> [What the exercise asks]: Would you return, word for word, the lines of the data below from the line with "Task: Expand the" through the line with "Expand the toolbar", and no others?

> [Saved entries]:
::::::::::

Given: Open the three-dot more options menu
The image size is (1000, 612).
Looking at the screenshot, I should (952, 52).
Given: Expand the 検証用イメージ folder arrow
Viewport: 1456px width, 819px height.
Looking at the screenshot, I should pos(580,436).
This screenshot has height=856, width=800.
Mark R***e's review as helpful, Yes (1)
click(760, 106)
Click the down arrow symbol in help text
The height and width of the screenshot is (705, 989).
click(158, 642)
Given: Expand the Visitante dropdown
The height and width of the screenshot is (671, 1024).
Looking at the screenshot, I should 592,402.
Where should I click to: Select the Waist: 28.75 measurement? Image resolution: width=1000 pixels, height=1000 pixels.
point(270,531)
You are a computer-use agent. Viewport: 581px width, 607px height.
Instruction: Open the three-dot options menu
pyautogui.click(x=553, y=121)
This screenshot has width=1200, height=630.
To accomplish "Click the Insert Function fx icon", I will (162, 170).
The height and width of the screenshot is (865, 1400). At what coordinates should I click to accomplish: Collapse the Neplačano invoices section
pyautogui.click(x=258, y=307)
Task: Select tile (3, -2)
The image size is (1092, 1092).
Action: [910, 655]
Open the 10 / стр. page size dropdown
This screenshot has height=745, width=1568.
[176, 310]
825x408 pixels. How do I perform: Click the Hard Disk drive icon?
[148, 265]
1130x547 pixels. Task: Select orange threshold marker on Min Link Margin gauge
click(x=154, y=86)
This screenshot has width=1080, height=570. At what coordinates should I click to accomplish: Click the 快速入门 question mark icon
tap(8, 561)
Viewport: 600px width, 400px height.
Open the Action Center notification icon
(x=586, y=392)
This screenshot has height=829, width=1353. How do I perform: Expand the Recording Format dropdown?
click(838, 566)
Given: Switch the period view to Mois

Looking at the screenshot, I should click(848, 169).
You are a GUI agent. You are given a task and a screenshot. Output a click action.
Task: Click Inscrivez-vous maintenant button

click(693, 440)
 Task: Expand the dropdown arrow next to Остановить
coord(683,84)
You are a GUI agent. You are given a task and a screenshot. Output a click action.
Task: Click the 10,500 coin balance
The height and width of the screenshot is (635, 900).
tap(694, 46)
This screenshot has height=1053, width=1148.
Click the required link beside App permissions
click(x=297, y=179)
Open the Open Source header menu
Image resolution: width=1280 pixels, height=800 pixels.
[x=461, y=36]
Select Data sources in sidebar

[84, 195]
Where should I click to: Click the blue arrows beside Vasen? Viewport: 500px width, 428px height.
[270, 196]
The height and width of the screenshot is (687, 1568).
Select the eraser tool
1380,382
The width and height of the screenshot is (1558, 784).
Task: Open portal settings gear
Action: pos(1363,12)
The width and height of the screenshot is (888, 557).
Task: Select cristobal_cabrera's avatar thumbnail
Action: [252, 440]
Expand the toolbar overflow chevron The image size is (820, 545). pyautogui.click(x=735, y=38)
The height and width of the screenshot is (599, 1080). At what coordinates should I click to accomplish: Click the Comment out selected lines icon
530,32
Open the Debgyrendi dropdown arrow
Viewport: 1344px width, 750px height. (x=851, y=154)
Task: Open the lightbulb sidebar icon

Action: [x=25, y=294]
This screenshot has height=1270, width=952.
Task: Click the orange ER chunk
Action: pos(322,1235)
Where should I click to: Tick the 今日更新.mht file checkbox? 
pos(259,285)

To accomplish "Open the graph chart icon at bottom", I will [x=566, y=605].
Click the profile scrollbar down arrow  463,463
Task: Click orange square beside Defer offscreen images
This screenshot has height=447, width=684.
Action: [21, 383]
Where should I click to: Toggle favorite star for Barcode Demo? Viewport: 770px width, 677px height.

::::::::::

> [Result]:
 Task: Expand the dropdown arrow next to Остановить
coord(683,84)
You are a GUI agent. You are given a task and a screenshot. Output a click action.
Task: Click the 10,500 coin balance
The height and width of the screenshot is (635, 900).
tap(694, 46)
This screenshot has height=1053, width=1148.
Click the required link beside App permissions
click(x=297, y=179)
Open the Open Source header menu
Image resolution: width=1280 pixels, height=800 pixels.
[x=461, y=36]
Select Data sources in sidebar

[84, 195]
Where should I click to: Click the blue arrows beside Vasen? Viewport: 500px width, 428px height.
[270, 196]
The height and width of the screenshot is (687, 1568).
Select the eraser tool
1380,382
The width and height of the screenshot is (1558, 784).
Task: Open portal settings gear
Action: pos(1363,12)
The width and height of the screenshot is (888, 557).
Task: Select cristobal_cabrera's avatar thumbnail
Action: [252, 440]
Expand the toolbar overflow chevron The image size is (820, 545). pyautogui.click(x=735, y=38)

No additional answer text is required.